● **WHAT THE TASK ASKS**
Reproduce the data exactly; no word may be added or dropped.

*** PROVIDED DATA ***

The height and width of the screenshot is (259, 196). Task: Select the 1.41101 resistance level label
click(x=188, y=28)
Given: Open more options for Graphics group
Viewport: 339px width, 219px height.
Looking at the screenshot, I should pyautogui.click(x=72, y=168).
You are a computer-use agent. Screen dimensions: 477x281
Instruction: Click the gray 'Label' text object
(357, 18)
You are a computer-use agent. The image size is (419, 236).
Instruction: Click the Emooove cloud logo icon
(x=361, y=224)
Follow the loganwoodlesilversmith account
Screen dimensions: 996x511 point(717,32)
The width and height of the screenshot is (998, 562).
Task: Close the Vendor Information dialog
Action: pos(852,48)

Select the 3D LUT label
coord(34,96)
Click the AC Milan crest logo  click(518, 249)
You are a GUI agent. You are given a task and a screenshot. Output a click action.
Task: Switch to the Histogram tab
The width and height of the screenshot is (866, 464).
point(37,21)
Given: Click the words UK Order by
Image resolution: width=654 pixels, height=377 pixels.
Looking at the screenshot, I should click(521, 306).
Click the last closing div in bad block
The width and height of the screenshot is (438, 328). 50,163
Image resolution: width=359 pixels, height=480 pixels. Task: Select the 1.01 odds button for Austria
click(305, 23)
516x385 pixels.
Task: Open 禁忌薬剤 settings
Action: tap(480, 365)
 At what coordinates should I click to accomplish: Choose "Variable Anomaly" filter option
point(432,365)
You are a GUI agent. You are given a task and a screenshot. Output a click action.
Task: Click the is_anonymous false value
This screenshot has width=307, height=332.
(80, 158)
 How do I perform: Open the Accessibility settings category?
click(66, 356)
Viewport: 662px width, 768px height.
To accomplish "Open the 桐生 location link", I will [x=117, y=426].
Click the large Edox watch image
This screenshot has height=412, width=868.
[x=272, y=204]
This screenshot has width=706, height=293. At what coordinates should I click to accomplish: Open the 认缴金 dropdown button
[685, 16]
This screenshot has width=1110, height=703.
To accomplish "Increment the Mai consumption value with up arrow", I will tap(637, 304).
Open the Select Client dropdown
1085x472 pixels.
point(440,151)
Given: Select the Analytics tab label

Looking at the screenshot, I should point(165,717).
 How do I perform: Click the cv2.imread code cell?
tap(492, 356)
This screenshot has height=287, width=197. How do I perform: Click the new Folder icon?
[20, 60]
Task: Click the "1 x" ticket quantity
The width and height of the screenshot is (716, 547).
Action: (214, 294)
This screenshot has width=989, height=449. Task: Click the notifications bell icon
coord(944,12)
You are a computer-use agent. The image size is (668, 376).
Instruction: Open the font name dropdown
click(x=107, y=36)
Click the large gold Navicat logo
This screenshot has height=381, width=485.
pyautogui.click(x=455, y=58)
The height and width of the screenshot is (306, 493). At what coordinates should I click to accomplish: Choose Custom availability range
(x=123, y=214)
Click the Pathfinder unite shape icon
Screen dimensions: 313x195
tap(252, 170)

*** End of PROVIDED DATA ***

● **RESULT OF THE TASK**
The height and width of the screenshot is (259, 196). Task: Select the 1.41101 resistance level label
click(x=188, y=28)
Given: Open more options for Graphics group
Viewport: 339px width, 219px height.
Looking at the screenshot, I should pyautogui.click(x=72, y=168).
You are a computer-use agent. Screen dimensions: 477x281
Instruction: Click the gray 'Label' text object
(357, 18)
You are a computer-use agent. The image size is (419, 236).
Instruction: Click the Emooove cloud logo icon
(x=361, y=224)
Follow the loganwoodlesilversmith account
Screen dimensions: 996x511 point(717,32)
The width and height of the screenshot is (998, 562).
Task: Close the Vendor Information dialog
Action: pos(852,48)

Select the 3D LUT label
coord(34,96)
Click the AC Milan crest logo  click(518, 249)
You are a GUI agent. You are given a task and a screenshot. Output a click action.
Task: Switch to the Histogram tab
The width and height of the screenshot is (866, 464).
point(37,21)
Given: Click the words UK Order by
Image resolution: width=654 pixels, height=377 pixels.
Looking at the screenshot, I should click(521, 306).
Click the last closing div in bad block
The width and height of the screenshot is (438, 328). 50,163
Image resolution: width=359 pixels, height=480 pixels. Task: Select the 1.01 odds button for Austria
click(305, 23)
516x385 pixels.
Task: Open 禁忌薬剤 settings
Action: tap(480, 365)
 At what coordinates should I click to accomplish: Choose "Variable Anomaly" filter option
point(432,365)
You are a GUI agent. You are given a task and a screenshot. Output a click action.
Task: Click the is_anonymous false value
This screenshot has width=307, height=332.
(80, 158)
 How do I perform: Open the Accessibility settings category?
click(66, 356)
Viewport: 662px width, 768px height.
To accomplish "Open the 桐生 location link", I will [x=117, y=426].
Click the large Edox watch image
This screenshot has height=412, width=868.
[x=272, y=204]
This screenshot has width=706, height=293. At what coordinates should I click to accomplish: Open the 认缴金 dropdown button
[685, 16]
This screenshot has width=1110, height=703.
To accomplish "Increment the Mai consumption value with up arrow", I will tap(637, 304).
Open the Select Client dropdown
1085x472 pixels.
point(440,151)
Given: Select the Analytics tab label

Looking at the screenshot, I should point(165,717).
 How do I perform: Click the cv2.imread code cell?
tap(492, 356)
This screenshot has height=287, width=197. How do I perform: Click the new Folder icon?
[20, 60]
Task: Click the "1 x" ticket quantity
The width and height of the screenshot is (716, 547).
Action: (214, 294)
This screenshot has width=989, height=449. Task: Click the notifications bell icon
coord(944,12)
You are a computer-use agent. The image size is (668, 376).
Instruction: Open the font name dropdown
click(x=107, y=36)
Click the large gold Navicat logo
This screenshot has height=381, width=485.
pyautogui.click(x=455, y=58)
The height and width of the screenshot is (306, 493). At what coordinates should I click to accomplish: Choose Custom availability range
(x=123, y=214)
Click the Pathfinder unite shape icon
Screen dimensions: 313x195
tap(252, 170)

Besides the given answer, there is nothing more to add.